That committee pulls apart the idea, tests its consistency with the strategic direction and whether in itself it is an opportunity. Passing that test, it then goes to the investment committee, which includes the sector heads, the managing director, the chief investment officer and head of strategy, whose job it is to build the portfolio and approve the investments.


Responding to change

While it seems like a reasonably bureaucratic process, Neal says it doesn’t necessarily take a long time to make a decision.

“We are open to the fact that things change, and so the portfolio and views change. It would be a very unusual world in which forward-looking risk and returns don’t change. But the things that populate the portfolio – the building blocks – don’t necessarily need to change when markets change quickly.”

The close relationship that the fund has with managers is also a lever to move the portfolio rapidly if it is appropriate.

“We have a close relationship with managers and I hope if the world changes, we have them already in place to be opportunistic either in the existing mandate or a new one. The committee owns that decision, the strategic decision, so we can do that rapidly at short notice,” he says.

Neal points to an example when the US credit rating was downgraded, and the fund took the view that the market had not sufficiently priced the likelihood that the US government was running out of fiscal stimulus bullets.

“We gathered the investment committee quickly, within a day of the strategy team forming the view, and made a decision to decrease our equity weight a few percent. We weren’t trying to make money from short-term trades, but it was a medium-term-outlook decision,” Neal says.

The investment committee has been granted decision-making approval within a range of plus or minus 3 per cent around the big headline allocations and within a sector have full discretion if the decision is to use an approved manger.

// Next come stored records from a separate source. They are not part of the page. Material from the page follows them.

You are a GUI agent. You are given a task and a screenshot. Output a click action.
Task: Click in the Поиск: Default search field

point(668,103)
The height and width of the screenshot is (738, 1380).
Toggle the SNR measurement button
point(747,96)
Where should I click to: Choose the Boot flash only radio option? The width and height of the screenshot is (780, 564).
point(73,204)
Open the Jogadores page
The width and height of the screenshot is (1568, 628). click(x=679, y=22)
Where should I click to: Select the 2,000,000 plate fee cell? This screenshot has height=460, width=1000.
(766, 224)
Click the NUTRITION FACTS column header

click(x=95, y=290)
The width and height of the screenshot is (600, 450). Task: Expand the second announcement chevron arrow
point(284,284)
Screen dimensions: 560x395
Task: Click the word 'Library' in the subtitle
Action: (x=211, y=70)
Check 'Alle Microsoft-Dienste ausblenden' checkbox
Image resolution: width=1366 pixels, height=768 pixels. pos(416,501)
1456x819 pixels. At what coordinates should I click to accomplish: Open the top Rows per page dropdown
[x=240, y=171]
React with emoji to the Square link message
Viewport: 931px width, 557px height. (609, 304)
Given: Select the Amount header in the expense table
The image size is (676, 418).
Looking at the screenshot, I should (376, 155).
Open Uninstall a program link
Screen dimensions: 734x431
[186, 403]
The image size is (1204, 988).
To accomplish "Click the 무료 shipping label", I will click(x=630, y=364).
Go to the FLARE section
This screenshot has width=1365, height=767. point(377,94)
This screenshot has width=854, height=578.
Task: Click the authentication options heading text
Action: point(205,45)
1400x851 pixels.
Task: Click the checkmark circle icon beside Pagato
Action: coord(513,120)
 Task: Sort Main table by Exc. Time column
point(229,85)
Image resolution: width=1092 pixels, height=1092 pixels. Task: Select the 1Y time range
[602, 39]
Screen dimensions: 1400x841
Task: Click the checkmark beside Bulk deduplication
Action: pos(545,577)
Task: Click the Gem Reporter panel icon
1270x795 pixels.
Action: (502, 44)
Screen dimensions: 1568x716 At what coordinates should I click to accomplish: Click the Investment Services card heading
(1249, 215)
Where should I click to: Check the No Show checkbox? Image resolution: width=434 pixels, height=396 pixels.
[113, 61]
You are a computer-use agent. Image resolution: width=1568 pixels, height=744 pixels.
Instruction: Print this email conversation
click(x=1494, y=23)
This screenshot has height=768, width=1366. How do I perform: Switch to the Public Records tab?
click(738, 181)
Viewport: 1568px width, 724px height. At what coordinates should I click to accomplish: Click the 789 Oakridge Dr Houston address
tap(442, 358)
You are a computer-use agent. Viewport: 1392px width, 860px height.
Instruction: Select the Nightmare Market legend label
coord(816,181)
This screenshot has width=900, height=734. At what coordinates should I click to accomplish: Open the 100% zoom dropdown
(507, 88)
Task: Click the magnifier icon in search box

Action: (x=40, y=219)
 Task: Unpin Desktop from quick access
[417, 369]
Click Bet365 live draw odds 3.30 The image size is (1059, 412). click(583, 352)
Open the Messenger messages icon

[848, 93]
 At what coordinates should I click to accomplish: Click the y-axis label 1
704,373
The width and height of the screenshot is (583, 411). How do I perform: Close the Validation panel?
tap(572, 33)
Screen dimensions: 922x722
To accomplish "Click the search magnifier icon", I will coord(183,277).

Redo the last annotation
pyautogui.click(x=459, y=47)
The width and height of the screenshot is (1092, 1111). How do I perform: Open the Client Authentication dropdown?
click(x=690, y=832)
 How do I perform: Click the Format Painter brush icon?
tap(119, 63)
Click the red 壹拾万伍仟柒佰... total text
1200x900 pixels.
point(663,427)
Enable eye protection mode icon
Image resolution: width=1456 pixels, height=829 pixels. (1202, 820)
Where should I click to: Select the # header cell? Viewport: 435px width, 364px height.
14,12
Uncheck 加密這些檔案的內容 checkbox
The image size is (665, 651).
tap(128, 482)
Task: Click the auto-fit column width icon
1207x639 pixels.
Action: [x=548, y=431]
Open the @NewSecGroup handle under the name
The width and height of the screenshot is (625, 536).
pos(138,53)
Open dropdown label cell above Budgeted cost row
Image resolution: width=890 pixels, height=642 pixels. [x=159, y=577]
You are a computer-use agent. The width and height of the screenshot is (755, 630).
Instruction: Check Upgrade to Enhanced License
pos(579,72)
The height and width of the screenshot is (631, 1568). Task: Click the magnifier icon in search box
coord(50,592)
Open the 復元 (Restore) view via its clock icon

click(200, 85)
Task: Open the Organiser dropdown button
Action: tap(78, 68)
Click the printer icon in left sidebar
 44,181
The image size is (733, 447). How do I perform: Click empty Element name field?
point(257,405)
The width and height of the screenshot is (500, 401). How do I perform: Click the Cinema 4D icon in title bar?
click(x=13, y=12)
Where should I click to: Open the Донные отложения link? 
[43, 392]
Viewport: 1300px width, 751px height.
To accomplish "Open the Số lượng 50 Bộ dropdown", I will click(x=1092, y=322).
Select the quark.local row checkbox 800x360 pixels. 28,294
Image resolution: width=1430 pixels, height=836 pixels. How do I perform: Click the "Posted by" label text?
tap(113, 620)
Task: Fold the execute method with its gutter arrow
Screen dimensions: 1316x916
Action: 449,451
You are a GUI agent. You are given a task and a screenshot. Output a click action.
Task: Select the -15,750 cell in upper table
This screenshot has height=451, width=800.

“For example, when the bank-loans market sold off in the credit crisis, we appointed a range of credit managers to build a substantial exposure for us. As the crisis developed, we had the discretion to move quickly and efficiently by expanding the mandates of those existing managers, for example, into securitised debt as it looked cheap.”

Neal describes the way that manager relationships are handled as “very deep and frequent”. Where the fund had 15 managers in June 2008, it now has 87.
“They’re important eyes and ears on the market, and they contribute to where the strategy should evolve. We have a bias to use an existing manager.”

“They’re important eyes and ears on the market, and they contribute to where the strategy should evolve. We have a bias to use an existing manager.”

The fund rarely uses consulting services, and Neal says the services they purchase are more about research and narrowing the field.

“It is a pretty small part of the overall approach.”

Neal says there is a trend to increase allocations to infrastructure, property and private equity, but it takes time to build and at some point will slow.

“It is taking us much longer to buy than we thought,” he says. “Three years ago we thought we’d be further along the line.”

The debt component of the fund also sets the portfolio apart, demonstrating that there is diversification as well as diversity. There is an overweight to high yield, which gives diversity to the corporate risk alongside its listed-equity and private-equity allocations.

This is a perfect example of the benefits of the one-portfolio approach. While the overall equity-like risk allocation has not altered, there is a recognition of the multi-dimensional nature of risk, and so where the risk is coming from, or being allocated to, has altered.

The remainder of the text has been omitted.